On a vu une multiplication des affrontements entre ces deux groupes ces derniers mois. Comment l'expliquer ?
L'Iswap a fait une grosse attaque en 2021 et pris la Sambisa, qui était un peu la base historique de JASDJ, poussant Shekau à se tuer. Il y a eu des affrontements tout au long de l'année 2022. Et en fin d'année 2022 et début d'année 2023, le JASDJ a fait une poussée assez inattendue sur le lac en prenant contrôle d'une bonne partie du lac Tchad. Cela a poussé l'Iswap à se redéployer en dehors du lac Tchad, vers l'est du Borno, au Nigeria. On observe donc que les affrontements continuent, dans des sortes d'aller-retour, de poussées entre le JASDJ et l'Iswap.
L'objectif affiché est de contrôler davantage de territoire à chaque fois ?
Il y a des enjeux territoriaux effectivement importants, notamment dans le contrôle du lac. Ce dernier est une zone très riche sur le plan agricole, pour l'élevage, mais aussi pour la pêche.

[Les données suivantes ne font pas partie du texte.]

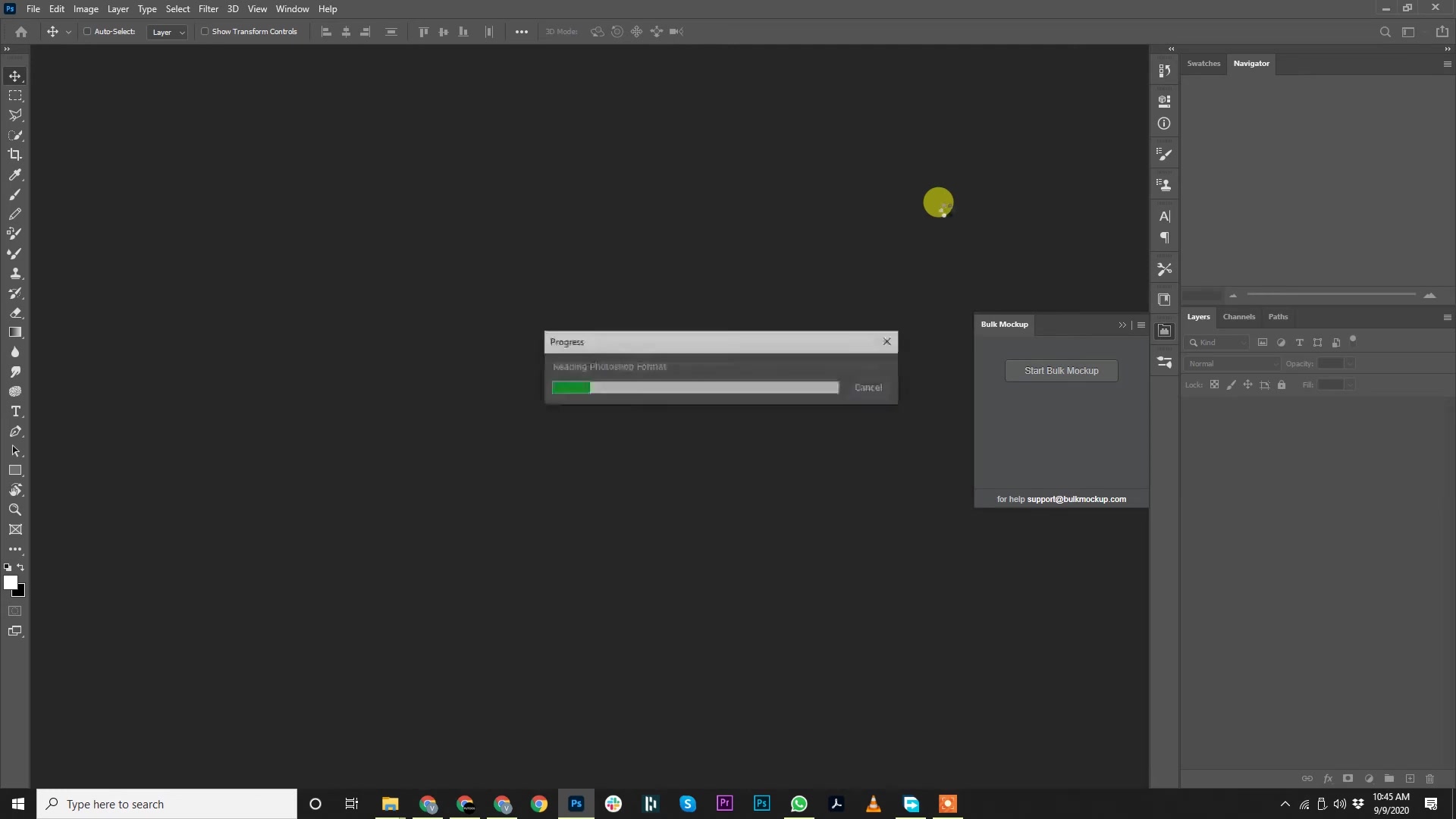Switch to the Channels tab
1456x819 pixels.
(x=1239, y=317)

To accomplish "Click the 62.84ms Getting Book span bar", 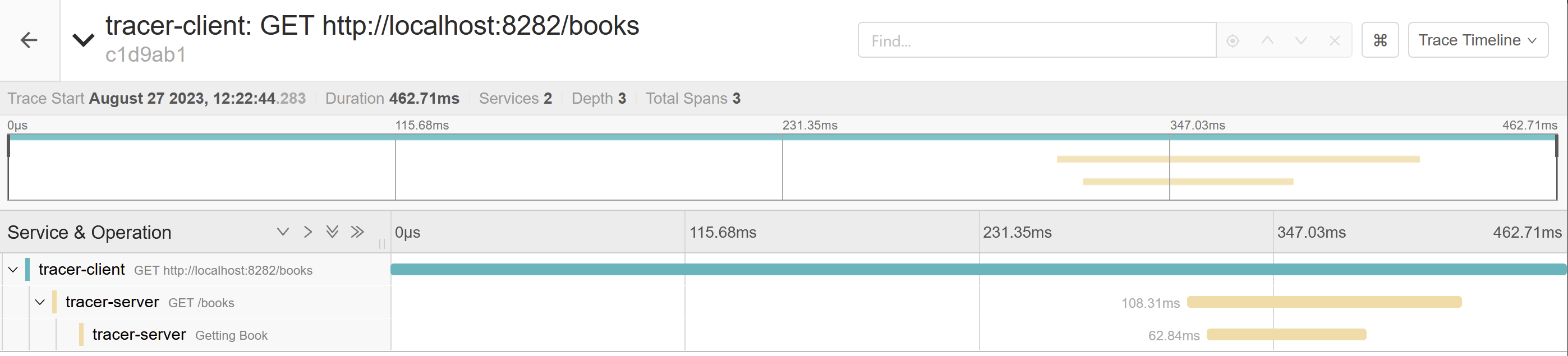I will click(x=1286, y=335).
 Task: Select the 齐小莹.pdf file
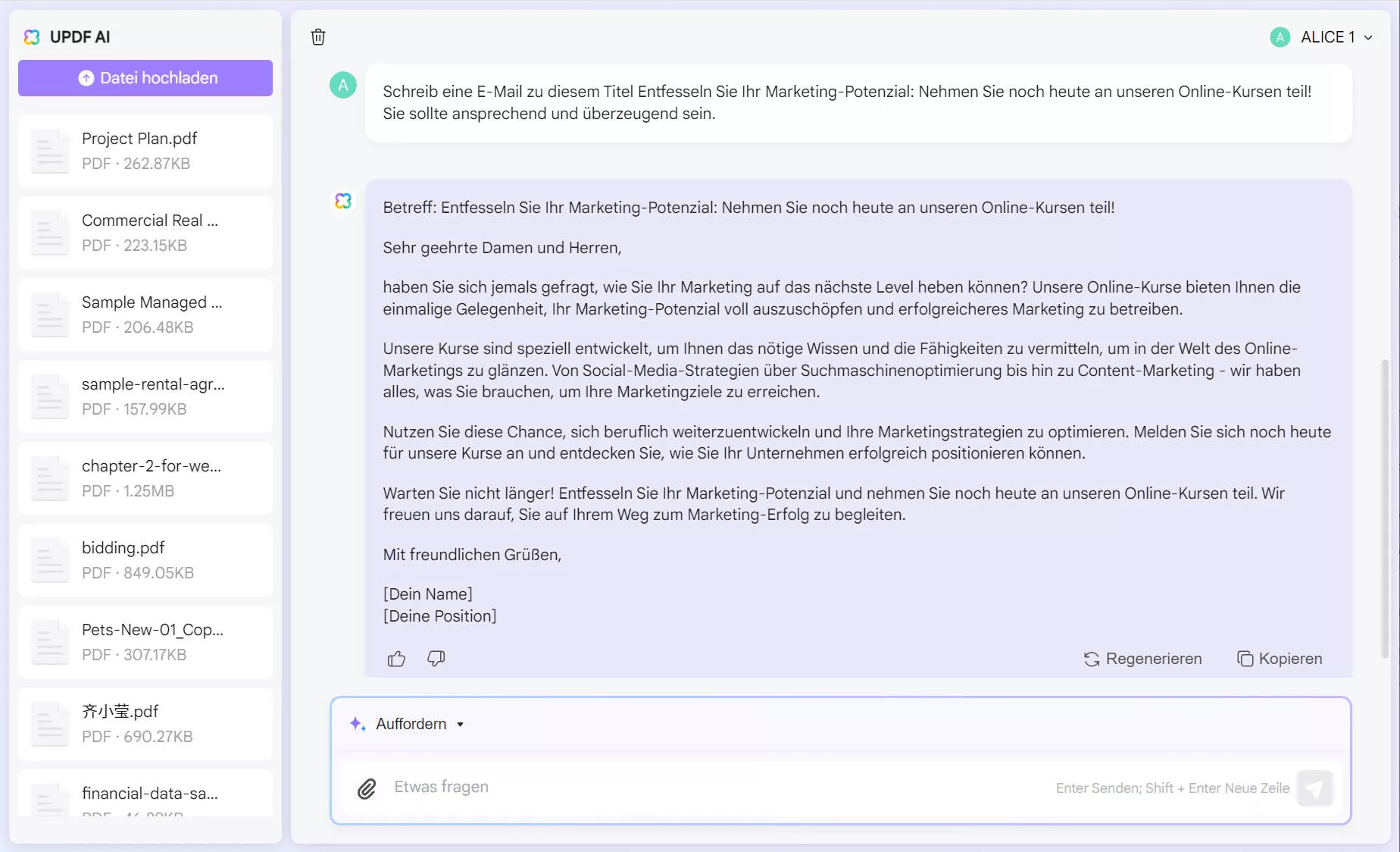point(145,723)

C'est aussi majeur, car Iswap avait mis en place un système fiscal qui dépendait en bonne partie de l'accès aux ressources du lac. Le groupe est donc en train de voir comment transformer son économie et s'adapter pour continuer à gagner de l'argent.
On peut donc imaginer qu'ils s'affrontent pour garder le contrôle de la zone.
Existe-t-il des échanges entre ces deux groupes ? Autre que lors d'affrontements armés ?
Dès 2021 et la mort de Shekau, il y avait eu des conversations et au début, toute une partie de JASDJ s'était ralliée à l'Iswap. Avant de faire défection vers le gouvernement ou de reprendre la lutte contre le groupe affilié à l'EI.
Il y a donc des échanges et même à plusieurs reprises des discussions pour des cessez-le-feu, mais ils n'ont jamais tenu. Je pense que la tension très forte, la contradiction fondamentale, qui existe entre les deux groupes sur leur mode opératoire rend un accord très difficile à obtenir.
Qu'en est-il des civils dans la zone ? Sont-ils pris pour cibles et victimes des affrontements entre les deux groupes ?
Ce qui est intéressant, c'est que les divergences très fortes entre le JASDJ et l'Iswap portaient notamment sur le traitement des civils. L'Iswap estimait dans une logique modérée qu'il fallait travailler avec les civils musulmans, mais aussi les protéger et les administrer. Au contraire, le JASDJ considérait que toutes les personnes qui n'avaient pas rejoint leur groupe étaient des païens, des renégats. Et cela lui donnait le droit de les attaquer, les réduire en esclavage ou bien les capturer et les rançonner.
Et aujourd'hui, on observe bien une intensification des violences contre les civils dans les zones contrôlées par le JASDJ. Et en cas de renforcement du groupe, je crains que ces violences n'augmentent dans les prochains mois.